■ TUGAS DIBERIKAN 1: Ubah baris-baris dalam daftar, mulai dari baris yang memuat "Open the Audio tool in left toolbar" sampai dengan baris yang memuat "click(442, 415)", menjadi list JSON berisi string dengan satu string untuk tiap baris. Baris kosong tidak disertakan.

■ KUTIPAN DOKUMEN:
“Tanamlah bibit yang baik mulai dari sekarang, walaupun hari esok kiamat”. Rasanya peribahasa itu cocok untuk Indonesia yang sedang terseok-seok menghilangkan image sebagai negara dengan tingkat korupsi 2.6 (Data ICW dari transparansi Indonesia). Nilai yang cukup buruk kata ICW, mengingat bahwa nilai yang bagus (perfect) dari indeks persepsi korupsi tersebut adalah di atas 8. Bahkan Indonesia berada di posisi nomor di bawah Vietnam. Jauh di atas Singapura dan Malaysia yang mempunyai indeks persepsi korupsi mencapai 5. Baru kemarin Indonesia (dan negara-negara lain di dunia yang menandatangani pakta anti korupsi pada tahun 2003) merayakan atau memperingati hari antokorupsi. Dan kantin kejujuran dibuka dimana-mana,di sekolah-sekolah dari mulai Perguruan Tinggi, SMA, SMP dan sekolah dasar. Dan baru kemarin pula (9 Dsember 2008), Bapak SBY memberikan pidato kepresidenan yang menyatakan bahwa ada 8 pos utama yang membuat korupsi di negara Indonesia meraja sampai sekarang ini. Kesemuanya adalah sebuah pos perekonomian makro. Bukanlah korupsi di lembaga mikro. Lembaga-lembaga yang jauh dari “pejabat” dan “kekuasaan”. Apakah memang di ladang pos ekonomi “makro” itukah benar-benar janung perekonomian negara kita bercokol di situ? Sehingga jika pos-pos tersebut goyah maka negara juga goyah? Atau ada sektor lain untuk memberdayakan perekonomian kita sehingga meuju kemapanan?
Pemberdayaan atau dalam bahasa aslinya adalah empowerment. Merupakan sebuah istilah untuk mendefinisikan suatu kegiatan untuk menggalakkan atau meningkatkan nilai geraknya. Ekonomi mikro sudah sejak lama sebenarnya menjadi tulang punggung negara kita. Tengoklah koperasi yang sudah sejak dari dulu (kurang lebih tahun 50an), adalah idola masyarakat Indonesia. Jika kekurangan modal atau ingin pinjam uang sekadar untuk membiayai anak sekolah, maka koperasi adalah jawabanya. Bukan yang lain. Dan pada jaman itu pula (menurut orang-orang yang hidup pada jaman itu, dan sampai sekarang masih hidup), terjadi jaman makmur. Rakyat tidak pernah merasakan kekurangan. Baru pada tahun 1960-an, tindakan subversif PKI mulai mengawali ”swasembada” pangan rakyat mulai buyar. Tahun 70-80an ketergantungan terhadap lembaga keuangan mikro yang bernama koperasi perlahan-lahan luntur. Era berikutnya sampai sekarang, lembaga keuangan mikro sejenis mulai tergeser oleh Bank (yang notabene sebagai lembaga keuangan makro). Yang menyedihkan lagi, justru semakin ke era reformasi dan demokrasi sekarang ini, yang namanya tengkulak dan debt collector atau lintah darat tetap berjaya menyelenggarakan prakteknya. Rakyat kecil sulit percaya pada lembaga keuangan makro seperti bank karena prosedurnya dianggap susah, bunganya tinggi.

■ DAFTAR ENTRI:
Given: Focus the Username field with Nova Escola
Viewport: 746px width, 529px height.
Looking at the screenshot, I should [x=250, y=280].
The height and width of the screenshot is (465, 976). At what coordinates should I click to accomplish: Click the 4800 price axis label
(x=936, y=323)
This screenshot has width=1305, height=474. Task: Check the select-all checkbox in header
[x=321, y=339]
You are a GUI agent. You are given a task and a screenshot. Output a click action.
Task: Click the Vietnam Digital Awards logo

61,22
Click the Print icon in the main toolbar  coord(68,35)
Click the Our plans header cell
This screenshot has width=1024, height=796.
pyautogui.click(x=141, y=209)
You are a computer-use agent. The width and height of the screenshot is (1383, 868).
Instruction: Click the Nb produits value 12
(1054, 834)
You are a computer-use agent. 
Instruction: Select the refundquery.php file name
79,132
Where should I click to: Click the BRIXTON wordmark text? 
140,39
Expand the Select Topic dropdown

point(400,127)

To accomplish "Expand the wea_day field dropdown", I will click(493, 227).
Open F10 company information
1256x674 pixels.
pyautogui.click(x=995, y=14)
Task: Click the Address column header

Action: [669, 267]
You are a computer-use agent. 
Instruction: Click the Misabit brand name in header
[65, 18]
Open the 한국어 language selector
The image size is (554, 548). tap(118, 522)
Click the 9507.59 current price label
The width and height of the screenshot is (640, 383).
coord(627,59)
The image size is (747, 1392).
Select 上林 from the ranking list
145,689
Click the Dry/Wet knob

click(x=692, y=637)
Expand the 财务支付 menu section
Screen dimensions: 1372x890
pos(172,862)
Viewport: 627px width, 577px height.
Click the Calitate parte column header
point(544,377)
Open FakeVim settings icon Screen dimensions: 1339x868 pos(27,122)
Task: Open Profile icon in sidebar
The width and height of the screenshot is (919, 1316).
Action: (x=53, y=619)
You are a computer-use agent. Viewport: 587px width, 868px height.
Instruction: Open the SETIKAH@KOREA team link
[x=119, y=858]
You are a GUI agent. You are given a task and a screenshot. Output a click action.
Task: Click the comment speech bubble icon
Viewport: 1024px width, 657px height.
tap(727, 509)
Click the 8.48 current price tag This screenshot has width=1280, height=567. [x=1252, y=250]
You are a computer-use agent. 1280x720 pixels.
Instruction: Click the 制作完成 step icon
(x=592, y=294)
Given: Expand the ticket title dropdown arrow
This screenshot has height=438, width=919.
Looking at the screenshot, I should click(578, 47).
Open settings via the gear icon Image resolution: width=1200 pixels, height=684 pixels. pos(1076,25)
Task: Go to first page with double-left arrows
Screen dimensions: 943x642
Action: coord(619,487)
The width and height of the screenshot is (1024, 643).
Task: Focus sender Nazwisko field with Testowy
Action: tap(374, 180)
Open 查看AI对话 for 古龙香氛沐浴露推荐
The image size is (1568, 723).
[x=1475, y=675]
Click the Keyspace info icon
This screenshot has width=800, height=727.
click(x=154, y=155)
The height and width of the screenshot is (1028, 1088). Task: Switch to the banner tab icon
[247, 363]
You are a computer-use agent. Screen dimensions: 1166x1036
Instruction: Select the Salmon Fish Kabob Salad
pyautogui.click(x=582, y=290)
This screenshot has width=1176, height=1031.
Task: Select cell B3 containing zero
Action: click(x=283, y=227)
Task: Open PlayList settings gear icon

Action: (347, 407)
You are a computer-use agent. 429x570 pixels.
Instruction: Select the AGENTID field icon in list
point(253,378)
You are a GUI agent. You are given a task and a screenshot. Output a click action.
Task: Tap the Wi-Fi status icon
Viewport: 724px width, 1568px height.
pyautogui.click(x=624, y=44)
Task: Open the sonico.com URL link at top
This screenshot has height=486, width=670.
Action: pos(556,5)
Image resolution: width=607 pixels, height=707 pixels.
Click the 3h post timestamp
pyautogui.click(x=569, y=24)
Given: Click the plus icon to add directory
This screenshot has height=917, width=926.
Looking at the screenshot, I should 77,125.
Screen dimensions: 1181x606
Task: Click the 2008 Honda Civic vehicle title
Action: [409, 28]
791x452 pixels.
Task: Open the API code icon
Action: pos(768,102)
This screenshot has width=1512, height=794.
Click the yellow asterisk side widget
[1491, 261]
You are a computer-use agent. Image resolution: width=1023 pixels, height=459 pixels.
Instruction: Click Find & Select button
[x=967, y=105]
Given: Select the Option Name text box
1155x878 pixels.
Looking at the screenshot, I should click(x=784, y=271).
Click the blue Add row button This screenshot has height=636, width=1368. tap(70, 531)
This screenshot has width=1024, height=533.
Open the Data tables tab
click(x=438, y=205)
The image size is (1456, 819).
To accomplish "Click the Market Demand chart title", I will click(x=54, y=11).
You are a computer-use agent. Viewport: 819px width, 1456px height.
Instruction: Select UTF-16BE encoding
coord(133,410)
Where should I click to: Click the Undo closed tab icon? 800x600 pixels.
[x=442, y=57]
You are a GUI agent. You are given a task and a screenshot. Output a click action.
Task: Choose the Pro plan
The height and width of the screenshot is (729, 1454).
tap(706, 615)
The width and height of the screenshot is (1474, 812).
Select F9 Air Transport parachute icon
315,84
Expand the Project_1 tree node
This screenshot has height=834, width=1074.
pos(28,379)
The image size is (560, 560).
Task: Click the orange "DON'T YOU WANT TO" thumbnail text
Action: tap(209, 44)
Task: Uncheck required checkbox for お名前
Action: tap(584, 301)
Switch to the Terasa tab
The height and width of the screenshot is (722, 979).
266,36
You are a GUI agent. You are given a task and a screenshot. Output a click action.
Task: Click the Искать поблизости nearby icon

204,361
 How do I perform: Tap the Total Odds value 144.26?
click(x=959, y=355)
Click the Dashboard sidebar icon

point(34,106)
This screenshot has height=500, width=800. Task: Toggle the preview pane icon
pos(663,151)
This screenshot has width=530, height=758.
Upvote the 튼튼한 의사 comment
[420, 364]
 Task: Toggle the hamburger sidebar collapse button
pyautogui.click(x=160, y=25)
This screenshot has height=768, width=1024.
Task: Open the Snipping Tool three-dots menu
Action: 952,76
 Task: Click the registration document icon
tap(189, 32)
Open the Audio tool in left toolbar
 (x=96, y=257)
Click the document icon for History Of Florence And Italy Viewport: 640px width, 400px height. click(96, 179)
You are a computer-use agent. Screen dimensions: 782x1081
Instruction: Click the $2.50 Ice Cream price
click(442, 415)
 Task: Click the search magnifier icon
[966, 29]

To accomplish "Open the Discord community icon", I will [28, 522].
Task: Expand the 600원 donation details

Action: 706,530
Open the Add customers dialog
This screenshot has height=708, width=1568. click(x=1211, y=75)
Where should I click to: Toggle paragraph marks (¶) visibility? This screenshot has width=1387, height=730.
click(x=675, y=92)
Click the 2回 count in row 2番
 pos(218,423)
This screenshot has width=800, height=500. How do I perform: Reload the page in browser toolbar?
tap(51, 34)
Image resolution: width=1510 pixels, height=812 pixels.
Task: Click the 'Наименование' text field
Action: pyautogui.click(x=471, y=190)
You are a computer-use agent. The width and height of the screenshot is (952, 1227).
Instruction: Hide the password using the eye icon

■ TUGAS DIBERIKAN 2: Terjemahkan kalimat dari kutipan dokumen berikut ke dalam bahasa Inggris: "Rakyat kecil sulit percaya pada lembaga keuangan makro seperti bank karena prosedurnya dianggap susah, bunganya tinggi."

■ HASIL LATIHAN 1:
[
  "Open the Audio tool in left toolbar",
  " (x=96, y=257)",
  "Click the document icon for History Of Florence And Italy Viewport: 640px width, 400px height. click(96, 179)",
  "You are a computer-use agent. Screen dimensions: 782x1081",
  "Instruction: Click the $2.50 Ice Cream price",
  "click(442, 415)"
]

■ HASIL LATIHAN 2: Ordinary people find it hard to trust macro financial institutions such as banks because their procedures are considered difficult and their interest rates are high.